А. О.: Я слышал об этом проекте, но с текстом незнаком. В принципе, я вообще люблю эксперименты, если они хорошо продуманы. О будущем надо думать небывало, именно в таком режиме, а не предлагать что-либо косплеить. У меня никогда не возникнет такой аргумент: это никогда не было, значит, это очень сомнительно. В девяностые и нулевые годы этот аргумент часто можно было услышать. В [российской] массовой культуре, например, постоянно воспроизводили Запад: посмотрите на телевизионные программы того времени — их концепции все закуплены на Западе. В массовой культуре не поощрялось никакое творчество, никакие эксперименты.
— Вы говорите, что современное искусство способно менять общество. А можете привести пример?

| Исходные данные |

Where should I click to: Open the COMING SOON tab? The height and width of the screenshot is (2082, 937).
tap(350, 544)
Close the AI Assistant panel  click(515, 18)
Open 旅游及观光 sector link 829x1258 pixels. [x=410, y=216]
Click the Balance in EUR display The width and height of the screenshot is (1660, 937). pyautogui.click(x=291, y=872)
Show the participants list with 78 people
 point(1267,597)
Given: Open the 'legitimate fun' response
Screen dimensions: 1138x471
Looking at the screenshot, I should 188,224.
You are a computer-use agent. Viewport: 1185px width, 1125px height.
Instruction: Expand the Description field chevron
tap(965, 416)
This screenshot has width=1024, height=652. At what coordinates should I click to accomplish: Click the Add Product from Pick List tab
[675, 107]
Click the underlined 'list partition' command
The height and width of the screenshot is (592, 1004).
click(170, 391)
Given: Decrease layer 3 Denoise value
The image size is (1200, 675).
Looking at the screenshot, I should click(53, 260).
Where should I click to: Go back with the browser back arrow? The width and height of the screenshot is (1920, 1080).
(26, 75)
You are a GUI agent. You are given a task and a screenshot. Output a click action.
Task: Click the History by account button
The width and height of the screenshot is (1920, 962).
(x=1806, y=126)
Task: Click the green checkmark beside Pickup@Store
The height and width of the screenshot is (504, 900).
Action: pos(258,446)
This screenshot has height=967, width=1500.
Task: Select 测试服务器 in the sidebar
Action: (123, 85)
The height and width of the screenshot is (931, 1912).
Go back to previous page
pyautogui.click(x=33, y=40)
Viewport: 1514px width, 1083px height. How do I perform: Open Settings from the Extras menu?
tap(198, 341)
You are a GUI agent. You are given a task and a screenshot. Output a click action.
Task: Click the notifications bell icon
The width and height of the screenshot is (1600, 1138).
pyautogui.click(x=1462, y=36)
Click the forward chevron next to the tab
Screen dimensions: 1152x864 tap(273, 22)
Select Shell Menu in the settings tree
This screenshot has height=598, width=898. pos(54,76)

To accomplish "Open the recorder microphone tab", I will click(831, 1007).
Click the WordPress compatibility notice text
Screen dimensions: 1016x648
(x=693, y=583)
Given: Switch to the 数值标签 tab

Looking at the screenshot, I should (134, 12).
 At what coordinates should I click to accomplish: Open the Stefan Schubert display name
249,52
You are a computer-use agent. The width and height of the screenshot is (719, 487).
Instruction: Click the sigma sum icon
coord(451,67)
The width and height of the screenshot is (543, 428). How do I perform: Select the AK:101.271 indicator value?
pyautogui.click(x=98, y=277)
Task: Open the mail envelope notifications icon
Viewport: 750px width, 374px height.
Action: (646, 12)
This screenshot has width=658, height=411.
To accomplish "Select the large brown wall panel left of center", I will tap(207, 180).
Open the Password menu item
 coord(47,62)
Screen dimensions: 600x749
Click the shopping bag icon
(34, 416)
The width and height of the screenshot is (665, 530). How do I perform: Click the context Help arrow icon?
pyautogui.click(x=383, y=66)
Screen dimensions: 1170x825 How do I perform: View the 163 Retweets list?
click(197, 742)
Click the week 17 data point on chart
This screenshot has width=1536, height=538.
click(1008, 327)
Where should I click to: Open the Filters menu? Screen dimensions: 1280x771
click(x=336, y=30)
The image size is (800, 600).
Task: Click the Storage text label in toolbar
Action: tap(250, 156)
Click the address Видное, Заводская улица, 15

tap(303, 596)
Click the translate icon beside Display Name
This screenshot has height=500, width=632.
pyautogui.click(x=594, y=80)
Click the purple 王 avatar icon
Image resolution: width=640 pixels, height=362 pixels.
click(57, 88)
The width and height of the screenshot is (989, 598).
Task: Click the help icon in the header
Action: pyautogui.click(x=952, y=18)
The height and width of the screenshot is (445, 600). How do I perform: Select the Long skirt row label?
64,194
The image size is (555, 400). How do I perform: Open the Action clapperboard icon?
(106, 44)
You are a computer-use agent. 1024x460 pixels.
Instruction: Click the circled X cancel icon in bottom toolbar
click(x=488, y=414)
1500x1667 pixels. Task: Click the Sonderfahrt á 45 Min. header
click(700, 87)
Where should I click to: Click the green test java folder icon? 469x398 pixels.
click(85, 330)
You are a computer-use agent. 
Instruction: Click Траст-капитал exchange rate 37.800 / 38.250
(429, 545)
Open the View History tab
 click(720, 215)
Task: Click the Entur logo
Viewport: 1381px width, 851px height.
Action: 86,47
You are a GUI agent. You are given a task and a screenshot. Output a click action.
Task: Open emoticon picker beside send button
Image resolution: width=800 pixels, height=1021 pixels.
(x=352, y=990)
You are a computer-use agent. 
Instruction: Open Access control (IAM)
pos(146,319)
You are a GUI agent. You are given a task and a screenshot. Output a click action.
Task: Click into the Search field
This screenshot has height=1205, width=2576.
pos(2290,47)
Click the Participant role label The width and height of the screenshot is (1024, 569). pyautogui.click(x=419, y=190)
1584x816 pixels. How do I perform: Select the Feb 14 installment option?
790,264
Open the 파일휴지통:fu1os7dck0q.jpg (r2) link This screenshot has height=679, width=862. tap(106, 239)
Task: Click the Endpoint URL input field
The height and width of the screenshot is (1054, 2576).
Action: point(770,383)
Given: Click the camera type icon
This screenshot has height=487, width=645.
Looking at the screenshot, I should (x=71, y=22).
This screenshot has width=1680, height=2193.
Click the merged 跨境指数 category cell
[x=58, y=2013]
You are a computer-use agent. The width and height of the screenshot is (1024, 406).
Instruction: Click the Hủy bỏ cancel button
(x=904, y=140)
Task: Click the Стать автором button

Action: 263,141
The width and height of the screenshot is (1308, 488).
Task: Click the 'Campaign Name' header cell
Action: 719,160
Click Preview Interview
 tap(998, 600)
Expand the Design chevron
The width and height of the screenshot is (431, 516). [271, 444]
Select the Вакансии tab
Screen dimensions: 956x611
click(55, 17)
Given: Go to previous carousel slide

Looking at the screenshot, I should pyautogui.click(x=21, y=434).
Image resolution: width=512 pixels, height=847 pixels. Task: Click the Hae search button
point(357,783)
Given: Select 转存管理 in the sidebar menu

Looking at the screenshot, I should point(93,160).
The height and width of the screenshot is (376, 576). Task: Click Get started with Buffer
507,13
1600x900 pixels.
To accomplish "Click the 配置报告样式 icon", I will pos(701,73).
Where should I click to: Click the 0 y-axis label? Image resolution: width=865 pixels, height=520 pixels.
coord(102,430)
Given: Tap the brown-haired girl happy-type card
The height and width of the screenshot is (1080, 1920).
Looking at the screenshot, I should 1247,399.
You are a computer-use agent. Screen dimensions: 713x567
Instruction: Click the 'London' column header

| Ваши задания |
**1)** Что, согласно фрагменту документа, постоянно воспроизводили в российской массовой культуре девяностых и нулевых годов?
**2)** Переведите на английский язык предложение из фрагмента документа: «В принципе, я вообще люблю эксперименты, если они хорошо продуманы».
**3)** Замените «массовой культуре» на «популярной культуре» в части фрагмента документа между словами «А. О.: Я слышал» и «можете привести пример?» включительно и приведите получившийся отрывок.

| Ответы к заданиям |
**1)** В ней постоянно воспроизводили Запад.

**2)** In principle, I generally like experiments if they are well thought out.

**3)**
А. О.: Я слышал об этом проекте, но с текстом незнаком. В принципе, я вообще люблю эксперименты, если они хорошо продуманы. О будущем надо думать небывало, именно в таком режиме, а не предлагать что-либо косплеить. У меня никогда не возникнет такой аргумент: это никогда не было, значит, это очень сомнительно. В девяностые и нулевые годы этот аргумент часто можно было услышать. В [российской] популярной культуре, например, постоянно воспроизводили Запад: посмотрите на телевизионные программы того времени — их концепции все закуплены на Западе. В популярной культуре не поощрялось никакое творчество, никакие эксперименты.
— Вы говорите, что современное искусство способно менять общество. А можете привести пример?